Fincher is a meticulous, albeit chilly, observer of procedure, and the film derives much of its momentum from Mikael’s sleuthing into the lives of the Vangers and Lisbeth’s high-tech hacking, which passes the smell test more easily here than it did in Arden Oplev’s version, and from the elegance with which their storylines are paralleled…The film’s elegant moroseness, like the propulsive, sometimes discordant, volume of Reznor and Ross’s experimental score, seems intended to distract us from the fact that these two characters are banal stock types.

The Esquire Q&A: Bill Murray

Bill Murray is a notoriously private and quiet kind of guy, so I was surprised to see how much he opened up to Esquire editor Scott Raab. It’s not a super long interview but enjoyable. Murray apparently had met Moonrise Kingdom co-star Bruce Willis once a while ago:

I met him at this Andy Garcia movie I did, The Lost City. Willis is there and he’d had a couple drinks. We’ve all had a few drinks. And he says, “I just want you to know …” I’m like, “Oh, fuck.” He says, “I used to work as a page at NBC, and my job was to refill the M&M bowls and the peanut bowls in the actors’ dressing room. And only you and Gilda ever treated me like a human being. You were nice to me.” And I thought, Whew, that’s good. I felt like, Shit, I did somethin’ right, you know?

Damon Lindelof extended interview from ‘On the Verge’

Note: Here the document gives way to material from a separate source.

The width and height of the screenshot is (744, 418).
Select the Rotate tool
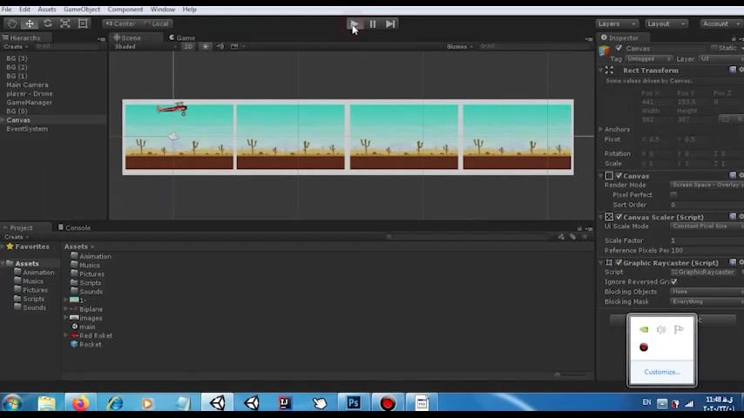point(47,24)

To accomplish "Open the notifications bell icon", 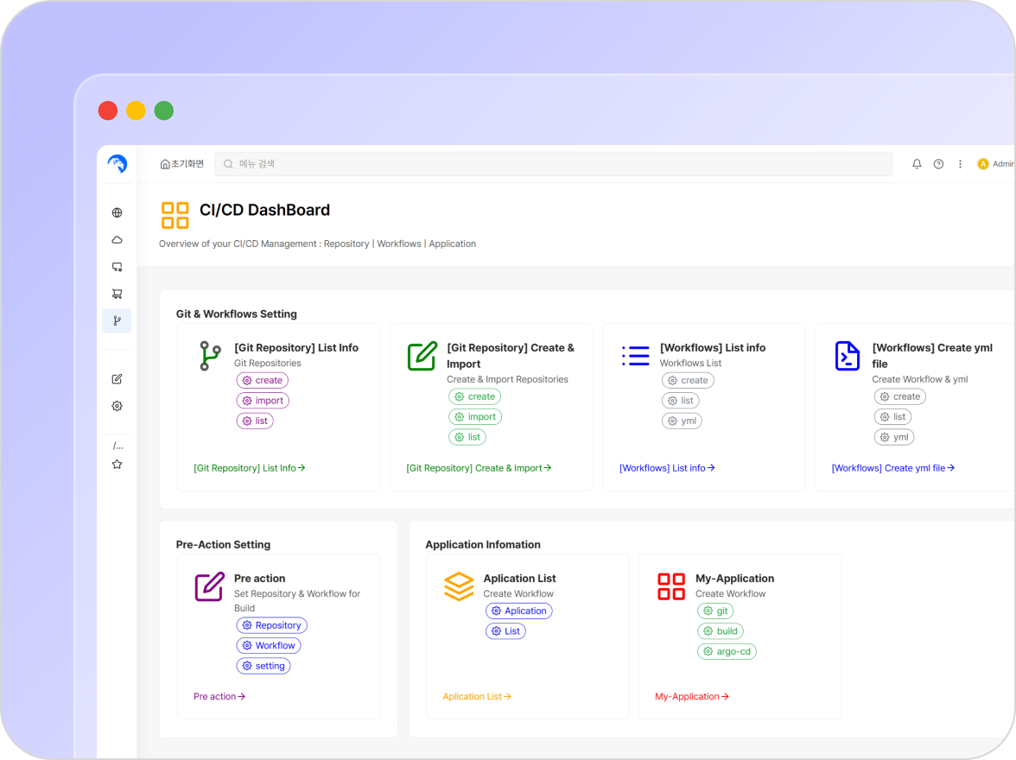I will (x=917, y=164).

Because the Lost craze kind of passed me by with little effect, TV and film writer Damon Lindelof didn’t ring a bell with me at first. But now he’s attached as the main writer for Prometheus, so I checked out his interview on the latest On the Verge podcast. Really good discussion here about screenplay, TV endings, living up to prequel expectations, working with Ridley Scott and much more.

Critical distance: ‘The Avengers’

There’s been a lot of critical breakdown of The Avengers success, but The House Next Door’s Ted Pigeon really nails it:

As you might guess, just about every plot turn is recycled from other fantasy or superhero stories…But it’s worth noting that Whedon, to his credit, never pretends that the story arc is particularly significant. He instead supports it from the bottom up, with solid structuring and careful characterization. For example, despite a weak plot, Whedon gets all the mileage he needs out of Hiddleston’s exceptional performance. He bellows phrases like “Kneel before me!” about as convincingly as an actor can, and his demonic smile works to great effect when beaming through that metal-horned helmet of his.

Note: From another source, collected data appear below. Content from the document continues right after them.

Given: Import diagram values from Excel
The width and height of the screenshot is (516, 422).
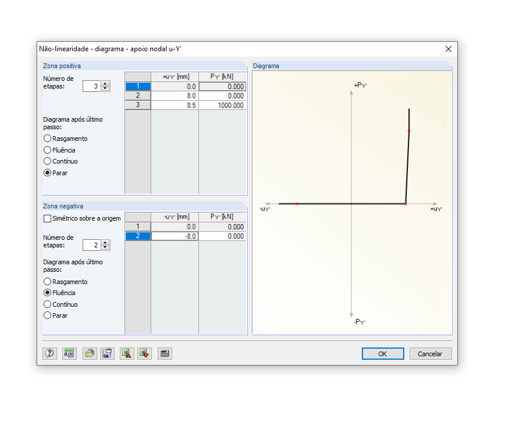Looking at the screenshot, I should 126,353.
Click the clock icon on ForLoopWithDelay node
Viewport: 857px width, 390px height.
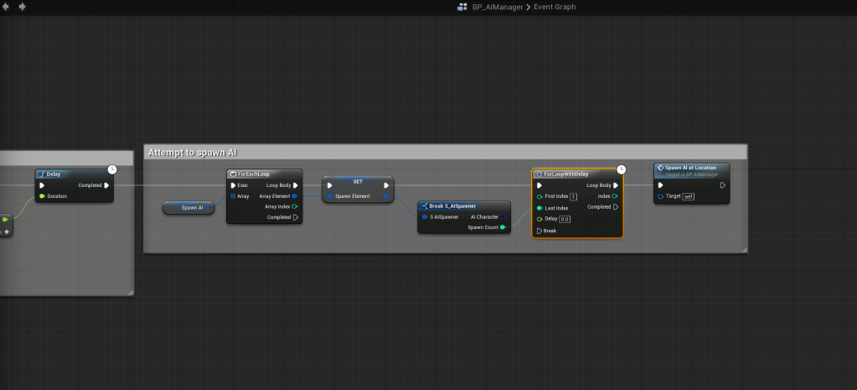[x=622, y=169]

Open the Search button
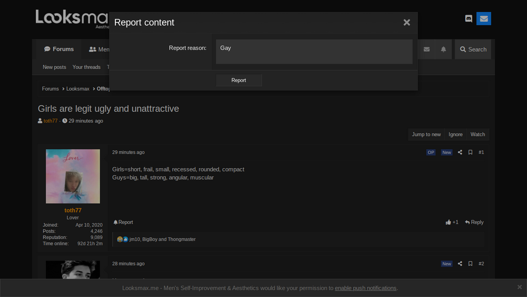pos(473,50)
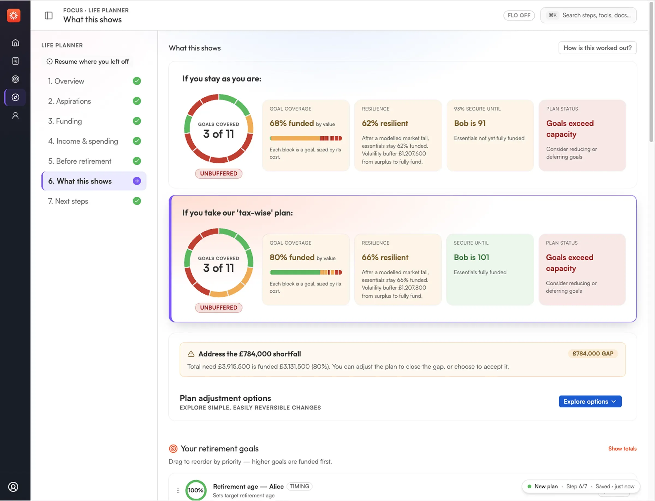The image size is (655, 501).
Task: Click the 80% funded goal coverage bar
Action: 306,272
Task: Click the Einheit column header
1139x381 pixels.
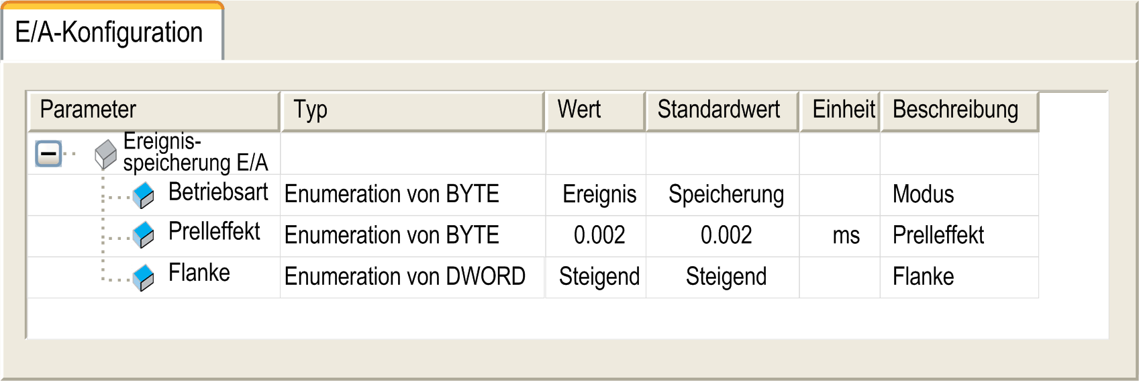Action: tap(840, 111)
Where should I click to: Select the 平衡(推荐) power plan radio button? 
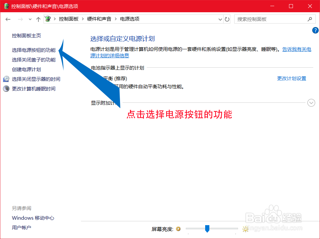click(x=94, y=78)
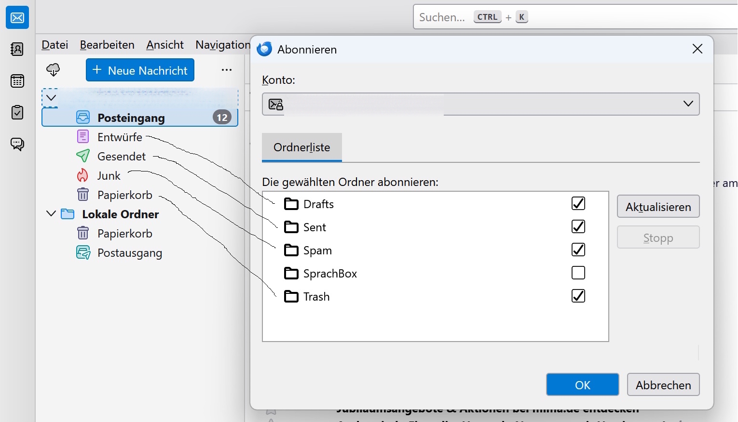Enable subscription for SprachBox folder

coord(578,273)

How often do we see such a strong directorial hand or style in a $300 million plus summer blockbuster? Exactly. Without Whedon, The Avengers would have been merely average.

Battleship Pretension: film scores

I’ve already plugged the excellent film podcast Battleship Pretension enough here, but this week’s episode was awesome. It’s all about film scores with deep analysis and extended audio clips.